Yesterday I drove the 25km into Dindigul, our nearest town, and also the nearest reliable ATM. Dindigul is not on the tourist routes: if you go direct from Trichy to Madurai you can now do this on the new highway without coming anywhere near Dindigul; if you come down from Bangalore and Salem to the south, Dindigul has a fine new bypass and all you will get is a sight of the rock. The picture is a poor view taken at the wrong time of day – when the sun is setting the rock goes deep red, like Ayres Rock. But more on the rock in a later blog.
I want to try to give an impression of our town. First of all, some facts. Data from the 2011 Census of India are available on-line, and from these we find that Dindigul city has a population of around 210,000 people. It is the municipal headquarters of Dindigul District, which contains around 2.2 million people, some 3% of the population of Tamil Nadu. [Tamil Nadu had 72.1 million people in 2011]. Various websites say that Dindigul is famous for locks and tanneries; for cheroots; for fruit and vegetables; and Dindigul biriyani is a famous dish all over the south.

*-*-*

▶ _Challenges_
A: Translate this sentence from the piece about Dindigul into Spanish: "I want to try to give an impression of our town."
B: Continue the piece about Dindigul from its final sentence.

*-*-*

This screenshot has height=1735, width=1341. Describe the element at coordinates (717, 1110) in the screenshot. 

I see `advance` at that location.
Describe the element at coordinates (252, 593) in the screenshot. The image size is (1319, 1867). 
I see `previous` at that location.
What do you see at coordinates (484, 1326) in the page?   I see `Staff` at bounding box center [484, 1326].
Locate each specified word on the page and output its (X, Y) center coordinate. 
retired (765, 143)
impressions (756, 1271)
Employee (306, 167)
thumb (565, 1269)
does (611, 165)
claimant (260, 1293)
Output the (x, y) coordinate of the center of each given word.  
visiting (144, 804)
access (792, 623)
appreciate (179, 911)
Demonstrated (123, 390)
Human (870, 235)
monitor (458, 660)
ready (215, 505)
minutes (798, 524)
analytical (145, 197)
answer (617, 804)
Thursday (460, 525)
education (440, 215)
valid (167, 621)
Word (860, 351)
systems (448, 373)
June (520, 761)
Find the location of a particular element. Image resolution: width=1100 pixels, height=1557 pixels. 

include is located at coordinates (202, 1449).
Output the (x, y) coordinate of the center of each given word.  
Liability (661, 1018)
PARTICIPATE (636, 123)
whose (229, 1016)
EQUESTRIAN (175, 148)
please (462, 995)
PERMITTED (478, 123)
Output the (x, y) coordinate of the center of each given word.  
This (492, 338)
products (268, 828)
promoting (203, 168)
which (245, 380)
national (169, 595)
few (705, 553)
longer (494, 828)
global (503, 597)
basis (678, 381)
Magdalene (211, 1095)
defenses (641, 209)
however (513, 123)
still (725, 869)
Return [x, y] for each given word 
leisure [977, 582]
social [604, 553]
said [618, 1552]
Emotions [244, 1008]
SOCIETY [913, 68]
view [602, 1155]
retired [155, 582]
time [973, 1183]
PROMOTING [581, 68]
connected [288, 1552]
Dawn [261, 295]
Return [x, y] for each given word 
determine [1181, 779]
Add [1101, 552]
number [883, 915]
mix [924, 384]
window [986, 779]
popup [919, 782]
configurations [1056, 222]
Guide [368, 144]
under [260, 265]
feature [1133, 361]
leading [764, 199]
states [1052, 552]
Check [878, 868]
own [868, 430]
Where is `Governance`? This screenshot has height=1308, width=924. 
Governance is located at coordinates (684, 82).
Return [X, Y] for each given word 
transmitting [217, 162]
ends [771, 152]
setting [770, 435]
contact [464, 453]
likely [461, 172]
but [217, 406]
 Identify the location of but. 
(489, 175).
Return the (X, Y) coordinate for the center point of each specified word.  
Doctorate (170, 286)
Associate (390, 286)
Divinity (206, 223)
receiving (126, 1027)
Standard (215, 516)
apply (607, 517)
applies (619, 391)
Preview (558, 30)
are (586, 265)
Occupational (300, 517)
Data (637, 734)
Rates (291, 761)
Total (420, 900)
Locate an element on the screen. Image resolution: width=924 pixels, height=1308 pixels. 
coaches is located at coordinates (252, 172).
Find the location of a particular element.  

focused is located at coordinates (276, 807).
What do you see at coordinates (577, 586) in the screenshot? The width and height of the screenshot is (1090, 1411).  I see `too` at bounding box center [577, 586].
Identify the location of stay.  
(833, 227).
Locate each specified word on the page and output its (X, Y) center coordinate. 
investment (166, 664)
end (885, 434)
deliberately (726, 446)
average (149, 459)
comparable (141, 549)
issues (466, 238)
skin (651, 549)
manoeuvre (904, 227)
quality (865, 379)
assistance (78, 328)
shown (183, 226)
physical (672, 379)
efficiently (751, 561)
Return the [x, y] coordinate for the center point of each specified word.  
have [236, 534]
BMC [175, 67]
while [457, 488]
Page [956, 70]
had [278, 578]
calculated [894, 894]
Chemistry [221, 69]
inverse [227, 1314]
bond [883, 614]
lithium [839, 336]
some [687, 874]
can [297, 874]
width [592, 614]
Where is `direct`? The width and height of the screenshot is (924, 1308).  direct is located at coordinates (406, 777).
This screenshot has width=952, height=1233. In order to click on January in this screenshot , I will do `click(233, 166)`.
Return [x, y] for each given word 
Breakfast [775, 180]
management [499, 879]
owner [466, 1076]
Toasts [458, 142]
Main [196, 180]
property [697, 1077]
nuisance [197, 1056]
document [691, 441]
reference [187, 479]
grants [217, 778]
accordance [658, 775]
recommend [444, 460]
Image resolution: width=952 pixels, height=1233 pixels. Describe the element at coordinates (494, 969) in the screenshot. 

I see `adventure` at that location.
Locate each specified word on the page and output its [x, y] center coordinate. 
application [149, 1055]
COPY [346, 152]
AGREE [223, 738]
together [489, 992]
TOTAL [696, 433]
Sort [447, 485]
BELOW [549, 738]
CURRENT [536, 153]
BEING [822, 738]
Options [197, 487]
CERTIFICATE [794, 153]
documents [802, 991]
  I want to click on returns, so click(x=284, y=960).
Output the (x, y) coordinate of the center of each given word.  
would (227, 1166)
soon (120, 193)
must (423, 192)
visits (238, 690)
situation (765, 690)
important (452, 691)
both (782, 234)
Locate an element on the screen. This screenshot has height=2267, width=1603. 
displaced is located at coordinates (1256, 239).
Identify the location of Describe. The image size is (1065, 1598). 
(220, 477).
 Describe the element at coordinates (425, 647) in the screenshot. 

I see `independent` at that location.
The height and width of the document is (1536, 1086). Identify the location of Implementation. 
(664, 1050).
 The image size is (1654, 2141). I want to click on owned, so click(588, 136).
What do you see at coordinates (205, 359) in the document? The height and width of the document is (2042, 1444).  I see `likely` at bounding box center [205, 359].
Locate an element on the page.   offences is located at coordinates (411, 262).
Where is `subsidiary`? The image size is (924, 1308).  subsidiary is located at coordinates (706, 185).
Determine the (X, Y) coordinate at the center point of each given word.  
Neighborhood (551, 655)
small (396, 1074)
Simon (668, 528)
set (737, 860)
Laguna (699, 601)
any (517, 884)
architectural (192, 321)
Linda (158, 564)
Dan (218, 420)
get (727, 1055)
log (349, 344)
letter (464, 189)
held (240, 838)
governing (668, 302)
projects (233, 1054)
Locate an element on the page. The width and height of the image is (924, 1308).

*-*-*

▶ _The answers_
A: Quiero intentar dar una impresión de nuestra ciudad.

B:
But it is a confusing town to get around. The roads don’t quite seem to lead to where you would expect: the Palani road, for example, ends in a T-junction and you then struggle through a narrow lane which finally gets to the New Palani road. The Karur road is not now the main way to Karur. I navigate on key shops: the road of the metal shelf makers leads onto the road of the safe-makers and thence to the station; the road past the massage-oil shop leads onto the street with the coffee shop and then the supermarket; the road with the big petrol bunk has the best fruit and veg shop; and so on.
The town grew at the base of the rock which was fortified by the Nayakas from Madurai during the 17th century and then passed to the Mysore army in 1745 and was governed by Hyder Ali from 1755. The British took control of it in 1799 after the battle with Tipu Sultan at Srirangapatnam. Round the base of the rock are a few remnants of the British era including a sadly neglected cemetery. But the value of the town now is that it is very well situated for trade, sitting in a gap between an isolated mountain called Sirumalai and the Palani Hills, which mark the easternmost end of the Western Ghats. [Sirumalai means “little hill” in Tamil, which is an understatement. I estimate it measures 20km by 15km, and rises to around 1800 metres].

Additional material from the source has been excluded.